***** Dataset records

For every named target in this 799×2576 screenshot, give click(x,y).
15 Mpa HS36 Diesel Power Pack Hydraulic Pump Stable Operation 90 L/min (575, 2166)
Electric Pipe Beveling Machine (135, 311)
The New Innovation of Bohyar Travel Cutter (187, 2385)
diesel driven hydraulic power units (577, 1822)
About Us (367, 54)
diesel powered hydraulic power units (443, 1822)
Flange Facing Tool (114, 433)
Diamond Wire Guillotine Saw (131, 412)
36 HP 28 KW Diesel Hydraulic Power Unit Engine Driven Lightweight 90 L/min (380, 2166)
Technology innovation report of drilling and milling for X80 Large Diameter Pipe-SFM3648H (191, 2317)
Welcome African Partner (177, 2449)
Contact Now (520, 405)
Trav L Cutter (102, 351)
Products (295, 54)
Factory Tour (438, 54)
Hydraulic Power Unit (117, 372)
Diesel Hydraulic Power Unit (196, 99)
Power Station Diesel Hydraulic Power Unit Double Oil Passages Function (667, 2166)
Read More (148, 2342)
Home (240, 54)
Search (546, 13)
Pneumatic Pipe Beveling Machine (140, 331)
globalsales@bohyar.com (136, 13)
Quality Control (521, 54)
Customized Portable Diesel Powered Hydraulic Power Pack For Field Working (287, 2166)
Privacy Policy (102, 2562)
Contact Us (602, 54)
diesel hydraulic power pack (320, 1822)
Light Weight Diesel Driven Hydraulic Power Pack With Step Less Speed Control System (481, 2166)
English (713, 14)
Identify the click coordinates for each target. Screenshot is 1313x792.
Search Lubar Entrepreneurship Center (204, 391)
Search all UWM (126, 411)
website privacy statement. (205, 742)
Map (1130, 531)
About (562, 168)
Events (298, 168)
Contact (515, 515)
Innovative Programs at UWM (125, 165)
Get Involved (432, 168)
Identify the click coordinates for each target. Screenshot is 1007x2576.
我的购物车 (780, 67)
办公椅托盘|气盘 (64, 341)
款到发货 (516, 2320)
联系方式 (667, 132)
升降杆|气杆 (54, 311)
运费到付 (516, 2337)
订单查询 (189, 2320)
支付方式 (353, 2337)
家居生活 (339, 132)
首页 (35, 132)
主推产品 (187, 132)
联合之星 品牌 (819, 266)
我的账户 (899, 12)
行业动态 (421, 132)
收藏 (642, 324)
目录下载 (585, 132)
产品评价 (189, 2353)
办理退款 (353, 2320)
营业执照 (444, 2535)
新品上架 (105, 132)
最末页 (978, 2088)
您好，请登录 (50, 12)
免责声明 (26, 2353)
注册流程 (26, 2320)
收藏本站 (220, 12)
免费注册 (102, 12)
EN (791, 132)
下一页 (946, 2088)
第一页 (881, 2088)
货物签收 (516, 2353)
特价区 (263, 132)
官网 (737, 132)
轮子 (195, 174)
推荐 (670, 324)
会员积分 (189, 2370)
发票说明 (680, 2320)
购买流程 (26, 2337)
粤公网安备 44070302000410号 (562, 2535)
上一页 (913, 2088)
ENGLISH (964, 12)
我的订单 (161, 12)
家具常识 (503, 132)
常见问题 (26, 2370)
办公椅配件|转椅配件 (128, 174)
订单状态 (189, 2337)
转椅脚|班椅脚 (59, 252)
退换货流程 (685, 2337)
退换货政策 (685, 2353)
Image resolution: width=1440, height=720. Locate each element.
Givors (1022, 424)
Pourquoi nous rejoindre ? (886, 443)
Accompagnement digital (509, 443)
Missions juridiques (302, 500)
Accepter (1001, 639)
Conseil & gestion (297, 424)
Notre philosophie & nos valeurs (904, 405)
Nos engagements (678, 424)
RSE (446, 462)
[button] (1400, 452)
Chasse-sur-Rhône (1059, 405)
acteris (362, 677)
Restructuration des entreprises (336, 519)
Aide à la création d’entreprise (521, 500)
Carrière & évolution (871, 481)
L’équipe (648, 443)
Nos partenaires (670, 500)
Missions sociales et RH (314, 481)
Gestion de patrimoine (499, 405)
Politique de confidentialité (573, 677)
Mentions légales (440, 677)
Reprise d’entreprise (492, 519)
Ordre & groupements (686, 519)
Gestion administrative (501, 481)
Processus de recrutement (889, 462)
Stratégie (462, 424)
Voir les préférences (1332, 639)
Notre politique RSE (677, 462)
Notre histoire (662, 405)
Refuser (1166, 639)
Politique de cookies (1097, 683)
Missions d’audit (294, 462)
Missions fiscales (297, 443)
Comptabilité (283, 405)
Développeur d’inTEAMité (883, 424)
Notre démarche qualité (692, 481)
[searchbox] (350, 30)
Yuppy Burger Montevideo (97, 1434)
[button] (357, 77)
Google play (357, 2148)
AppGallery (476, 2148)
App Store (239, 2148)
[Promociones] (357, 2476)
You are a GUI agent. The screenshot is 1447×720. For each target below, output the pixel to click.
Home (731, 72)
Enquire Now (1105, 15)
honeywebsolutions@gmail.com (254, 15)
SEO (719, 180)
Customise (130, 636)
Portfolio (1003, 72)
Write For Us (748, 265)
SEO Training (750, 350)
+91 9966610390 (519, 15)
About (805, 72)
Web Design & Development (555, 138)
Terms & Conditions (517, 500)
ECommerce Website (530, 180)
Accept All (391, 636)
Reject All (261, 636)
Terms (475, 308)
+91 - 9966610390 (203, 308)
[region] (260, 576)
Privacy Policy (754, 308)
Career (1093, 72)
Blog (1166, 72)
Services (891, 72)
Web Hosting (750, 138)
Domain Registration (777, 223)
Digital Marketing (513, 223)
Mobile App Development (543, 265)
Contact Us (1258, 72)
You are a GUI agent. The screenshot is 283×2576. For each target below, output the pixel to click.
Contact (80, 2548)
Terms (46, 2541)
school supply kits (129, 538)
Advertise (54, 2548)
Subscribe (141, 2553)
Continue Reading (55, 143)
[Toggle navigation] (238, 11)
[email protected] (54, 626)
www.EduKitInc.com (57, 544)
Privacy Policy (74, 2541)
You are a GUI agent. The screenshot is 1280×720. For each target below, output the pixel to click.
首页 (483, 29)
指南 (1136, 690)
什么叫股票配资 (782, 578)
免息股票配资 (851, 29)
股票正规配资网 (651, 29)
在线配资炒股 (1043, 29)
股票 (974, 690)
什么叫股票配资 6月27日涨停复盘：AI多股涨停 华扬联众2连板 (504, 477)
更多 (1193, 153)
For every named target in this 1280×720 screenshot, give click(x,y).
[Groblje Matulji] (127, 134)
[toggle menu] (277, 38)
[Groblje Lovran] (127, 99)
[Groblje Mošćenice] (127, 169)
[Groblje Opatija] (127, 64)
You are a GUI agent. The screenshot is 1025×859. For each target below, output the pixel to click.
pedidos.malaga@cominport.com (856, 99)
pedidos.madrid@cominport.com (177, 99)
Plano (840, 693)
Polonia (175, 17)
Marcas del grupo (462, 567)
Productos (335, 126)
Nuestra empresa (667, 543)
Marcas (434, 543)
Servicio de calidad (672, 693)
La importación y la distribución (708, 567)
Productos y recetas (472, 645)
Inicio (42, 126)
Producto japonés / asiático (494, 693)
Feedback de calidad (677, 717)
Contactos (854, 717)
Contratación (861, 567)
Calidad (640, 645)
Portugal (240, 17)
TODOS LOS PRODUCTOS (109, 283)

**********

## What you should do
Convert the rows from the line with "Digital Marketing (513, 223)" up to and including the line with "[email protected] (54, 626)" into a Markdown table with columns n and Text, numbering each row and leaving out blank lines.

## Expected output
| n | Text |
|---|---|
| 1 | Digital Marketing (513, 223) |
| 2 | Mobile App Development (543, 265) |
| 3 | Contact Us (1258, 72) |
| 4 | You are a GUI agent. The screenshot is 283×2576. For each target below, output the pixel to click. |
| 5 | Contact (80, 2548) |
| 6 | Terms (46, 2541) |
| 7 | school supply kits (129, 538) |
| 8 | Advertise (54, 2548) |
| 9 | Subscribe (141, 2553) |
| 10 | Continue Reading (55, 143) |
| 11 | [Toggle navigation] (238, 11) |
| 12 | [email protected] (54, 626) |